On January 28, 2014, the Government of Canada tabled a number of intellectual property law treaties in Parliament to harmonize Canada's patent, trademark and industrial design laws with international laws. Among the treaties tabled was the Geneva (1999) Act of the Hague Agreement Concerning the International Registration of Industrial Designs (Hague System), adopted on July 2, 1999. The Hague System provides a mechanism for acquiring, maintaining and managing design rights in a number of contracting countries through a single application to the World Intellectual Property Organization (WIPO), filed in one language, with one set of fees.

Industrial Design Act

In order to enable Canada to accede to the Hague System, Canada's Industrial Design Act, RSC, 1985, c. I-9 (Act) was amended by two federal bills in 2014 and 2015: Economic Action Plan 2014 Act, No. 2; and Economic Action Plan 2015 Act, No. 1, respectively. The following are notable amendments to the Act:

  • The requirement that "a drawing or photograph of the design" be submitted has been replaced with the broader term "representation of the design";
  • The previous requirement that the design not be "confounding" with a design already registered has been replaced with the term "novelty" to describe a design, which is aligned with international terminology; and
  • The maximum term of exclusive right increased from 10 years beginning on the date of registration to the later of 10 years from the registration date and the end of 15 years after the filing date of the application.

The amendments to the Act did not come into force until new Industrial Design Regulations were effective.

Industrial Design Regulations

On November 5, 2018, Canada acceded to the Hague System and enacted the new Industrial Design Regulations, SOR/2018-120 (New Regulations). The New Regulations carry out the amendments that were made to the Act and further modernize Canada's industrial design laws.

Notable provisions of the New Regulations include the following:

  • Application requirements have been simplified. For example, the prescribed application form is no longer required, and the description is now optional;
  • Filing date requirements now align with international standards. For example, title, description and complete mailing address are no longer required, and applicants need only to provide an indication that registration of a design is sought, a means of identifying the applicant and contact information, and a representation of the design for which the applicant has applied; and
  • An applicant no longer needs to provide signed authorization to appoint an agent, and the previous requirement for foreign applicants to have a representative for service has been removed.

How can an international application for an industrial design be registered in Canada?

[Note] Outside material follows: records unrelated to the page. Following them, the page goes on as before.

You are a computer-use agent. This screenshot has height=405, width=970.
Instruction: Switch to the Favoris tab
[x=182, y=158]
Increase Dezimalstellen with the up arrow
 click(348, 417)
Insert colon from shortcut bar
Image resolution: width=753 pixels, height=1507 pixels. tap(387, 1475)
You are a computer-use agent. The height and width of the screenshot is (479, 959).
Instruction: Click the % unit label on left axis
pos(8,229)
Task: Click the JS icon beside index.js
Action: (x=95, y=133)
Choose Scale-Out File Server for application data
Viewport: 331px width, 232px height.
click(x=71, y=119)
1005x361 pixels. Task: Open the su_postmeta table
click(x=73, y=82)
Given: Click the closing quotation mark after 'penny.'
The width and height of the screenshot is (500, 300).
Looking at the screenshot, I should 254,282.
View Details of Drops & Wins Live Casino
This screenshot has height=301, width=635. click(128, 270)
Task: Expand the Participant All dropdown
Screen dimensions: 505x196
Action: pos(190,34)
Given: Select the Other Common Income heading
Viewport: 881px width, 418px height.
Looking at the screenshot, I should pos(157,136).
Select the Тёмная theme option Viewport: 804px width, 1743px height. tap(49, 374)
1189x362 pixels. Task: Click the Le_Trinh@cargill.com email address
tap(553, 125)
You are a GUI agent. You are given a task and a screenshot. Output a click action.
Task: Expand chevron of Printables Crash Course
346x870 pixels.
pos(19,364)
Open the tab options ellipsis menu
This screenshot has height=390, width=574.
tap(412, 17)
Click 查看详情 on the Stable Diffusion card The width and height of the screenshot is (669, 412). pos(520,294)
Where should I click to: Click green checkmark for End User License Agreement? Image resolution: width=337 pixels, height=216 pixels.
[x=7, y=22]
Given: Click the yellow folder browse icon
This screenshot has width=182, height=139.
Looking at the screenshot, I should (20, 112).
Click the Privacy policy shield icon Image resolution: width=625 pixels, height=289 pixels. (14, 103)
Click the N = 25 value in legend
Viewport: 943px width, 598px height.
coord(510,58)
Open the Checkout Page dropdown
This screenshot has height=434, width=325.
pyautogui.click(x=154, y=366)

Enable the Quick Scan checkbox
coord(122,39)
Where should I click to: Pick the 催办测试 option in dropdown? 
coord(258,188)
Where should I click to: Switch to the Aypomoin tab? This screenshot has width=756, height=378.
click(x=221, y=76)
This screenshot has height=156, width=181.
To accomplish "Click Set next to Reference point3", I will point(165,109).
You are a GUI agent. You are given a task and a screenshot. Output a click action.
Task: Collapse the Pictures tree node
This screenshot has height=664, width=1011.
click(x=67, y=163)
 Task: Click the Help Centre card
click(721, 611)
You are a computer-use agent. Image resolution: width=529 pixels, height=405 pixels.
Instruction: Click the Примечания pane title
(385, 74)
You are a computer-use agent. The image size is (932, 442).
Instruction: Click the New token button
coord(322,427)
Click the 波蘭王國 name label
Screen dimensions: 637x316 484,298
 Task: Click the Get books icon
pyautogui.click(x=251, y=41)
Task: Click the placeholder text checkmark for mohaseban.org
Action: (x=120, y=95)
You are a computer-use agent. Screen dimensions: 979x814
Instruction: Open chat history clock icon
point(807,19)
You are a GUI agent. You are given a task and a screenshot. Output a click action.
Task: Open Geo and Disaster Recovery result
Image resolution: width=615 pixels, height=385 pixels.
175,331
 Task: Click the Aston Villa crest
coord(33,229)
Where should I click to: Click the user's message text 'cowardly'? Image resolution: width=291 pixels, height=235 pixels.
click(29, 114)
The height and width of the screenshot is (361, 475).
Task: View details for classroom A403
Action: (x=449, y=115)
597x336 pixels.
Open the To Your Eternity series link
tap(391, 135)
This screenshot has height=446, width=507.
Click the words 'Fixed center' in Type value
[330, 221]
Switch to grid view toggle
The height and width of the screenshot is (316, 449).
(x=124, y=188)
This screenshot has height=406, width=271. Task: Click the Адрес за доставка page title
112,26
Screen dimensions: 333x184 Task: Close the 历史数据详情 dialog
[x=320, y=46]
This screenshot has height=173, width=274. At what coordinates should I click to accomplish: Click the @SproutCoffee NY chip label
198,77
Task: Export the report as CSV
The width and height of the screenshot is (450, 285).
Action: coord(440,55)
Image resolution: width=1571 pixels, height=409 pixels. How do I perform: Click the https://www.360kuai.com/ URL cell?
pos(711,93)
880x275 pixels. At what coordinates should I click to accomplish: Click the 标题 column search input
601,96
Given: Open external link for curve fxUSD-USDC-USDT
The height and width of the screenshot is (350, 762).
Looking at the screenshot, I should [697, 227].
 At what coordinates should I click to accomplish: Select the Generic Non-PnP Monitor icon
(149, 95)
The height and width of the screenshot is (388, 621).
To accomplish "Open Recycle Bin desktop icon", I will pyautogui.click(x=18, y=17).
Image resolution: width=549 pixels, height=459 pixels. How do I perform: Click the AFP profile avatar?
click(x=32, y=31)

The filing requirements for Hague System applications are prescribed by the International Bureau of WIPO (Bureau). Upon receipt of an international application, the International Bureau of WIPO reviews the application to ensure it complies with the prescribed requirements. If the Bureau finds that the international application conforms to the applicable requirements, it registers the industrial design in the International Register. If the application does not comply with the applicable requirements, the applicant is invited to make the required corrections within three months of being notified.

In accordance with the Hague System, an international application filed with WIPO, and designating Canada as a country in which the applicant seeks protection, will be examined in Canada by the Canadian Industrial Design Office  (CIDO), without further action or payment by the applicant. If the international application passes this examination stage (i.e., if CIDO does not issue a Notification of Refusal within 12 months of the publication of the international registration by the Bureau), the Hague System application will register as an enforceable Hague System registration in Canada. If a Notification of Refusal is issued, the applicant will have an opportunity to respond to such Notification of Refusal just as it would for a domestically-filed application.

The Canadian filing date of a Hague System application corresponds to the date of the international registration. The date of the international registration is the filing date of the international application (unless it contains any irregularities entailing a postponement of the filing date). The Canadian publication date of a Hague System application will be the same date on which the international registration is published in the International Designs Bulletin, which is managed by the Bureau.

The term of industrial design protection for a Hague System registration begins on the date of national registration and ends on the later of:

  • 10 years after the date of national registration; and
  • 15 years after the filing date of the Hague System application, unless the expiry date of the international registration (15 years after the international registration date) is earlier.